## PROMPT:
Begin at the line containing "At what coordinates" and copy each line exactly through the end of the records, leaving out what comes before.

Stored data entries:
━━━━━━━━━━
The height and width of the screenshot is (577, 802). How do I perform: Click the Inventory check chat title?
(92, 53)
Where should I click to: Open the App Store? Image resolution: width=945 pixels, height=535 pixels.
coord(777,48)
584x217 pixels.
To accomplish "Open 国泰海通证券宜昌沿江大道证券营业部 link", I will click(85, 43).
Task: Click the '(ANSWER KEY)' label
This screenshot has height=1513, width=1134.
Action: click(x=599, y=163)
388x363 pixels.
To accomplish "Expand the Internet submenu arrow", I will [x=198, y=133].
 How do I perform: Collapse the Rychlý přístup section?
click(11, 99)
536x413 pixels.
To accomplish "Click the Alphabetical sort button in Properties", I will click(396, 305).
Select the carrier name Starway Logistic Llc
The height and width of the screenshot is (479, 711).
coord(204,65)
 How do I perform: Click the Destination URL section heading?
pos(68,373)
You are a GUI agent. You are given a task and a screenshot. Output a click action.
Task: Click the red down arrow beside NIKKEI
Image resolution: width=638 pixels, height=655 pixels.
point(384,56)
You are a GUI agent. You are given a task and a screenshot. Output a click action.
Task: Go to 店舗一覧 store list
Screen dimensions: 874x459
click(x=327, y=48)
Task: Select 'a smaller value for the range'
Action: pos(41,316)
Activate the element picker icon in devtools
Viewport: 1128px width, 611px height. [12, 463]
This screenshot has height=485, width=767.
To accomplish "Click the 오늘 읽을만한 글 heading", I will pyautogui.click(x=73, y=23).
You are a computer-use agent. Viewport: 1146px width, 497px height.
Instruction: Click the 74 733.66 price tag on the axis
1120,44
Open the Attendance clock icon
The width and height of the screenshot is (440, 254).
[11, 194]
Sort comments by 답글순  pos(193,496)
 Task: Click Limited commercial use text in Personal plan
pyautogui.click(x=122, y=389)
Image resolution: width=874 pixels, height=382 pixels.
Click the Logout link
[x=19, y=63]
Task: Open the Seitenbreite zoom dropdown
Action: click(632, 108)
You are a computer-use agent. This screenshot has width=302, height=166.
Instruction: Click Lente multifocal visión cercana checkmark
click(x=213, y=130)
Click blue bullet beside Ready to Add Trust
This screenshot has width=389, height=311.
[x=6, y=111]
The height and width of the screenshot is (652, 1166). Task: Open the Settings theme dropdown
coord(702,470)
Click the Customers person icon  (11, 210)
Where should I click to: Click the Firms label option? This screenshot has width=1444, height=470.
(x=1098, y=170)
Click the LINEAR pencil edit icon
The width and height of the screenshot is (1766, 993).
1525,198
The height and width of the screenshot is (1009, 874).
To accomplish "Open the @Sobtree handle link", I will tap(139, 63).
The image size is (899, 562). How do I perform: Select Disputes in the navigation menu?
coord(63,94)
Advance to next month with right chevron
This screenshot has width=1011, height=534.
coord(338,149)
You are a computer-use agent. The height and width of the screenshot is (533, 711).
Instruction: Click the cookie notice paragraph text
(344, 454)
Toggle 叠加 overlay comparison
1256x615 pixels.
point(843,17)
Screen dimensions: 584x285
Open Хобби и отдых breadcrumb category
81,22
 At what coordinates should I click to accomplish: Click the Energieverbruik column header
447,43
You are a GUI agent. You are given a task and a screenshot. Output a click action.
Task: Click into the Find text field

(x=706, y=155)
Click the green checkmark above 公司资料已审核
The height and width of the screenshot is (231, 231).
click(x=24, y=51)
━━━━━━━━━━
## SOLUTION TO THE EXERCISE:
 At what coordinates should I click to accomplish: Click the Energieverbruik column header
447,43
You are a GUI agent. You are given a task and a screenshot. Output a click action.
Task: Click into the Find text field

(x=706, y=155)
Click the green checkmark above 公司资料已审核
The height and width of the screenshot is (231, 231).
click(x=24, y=51)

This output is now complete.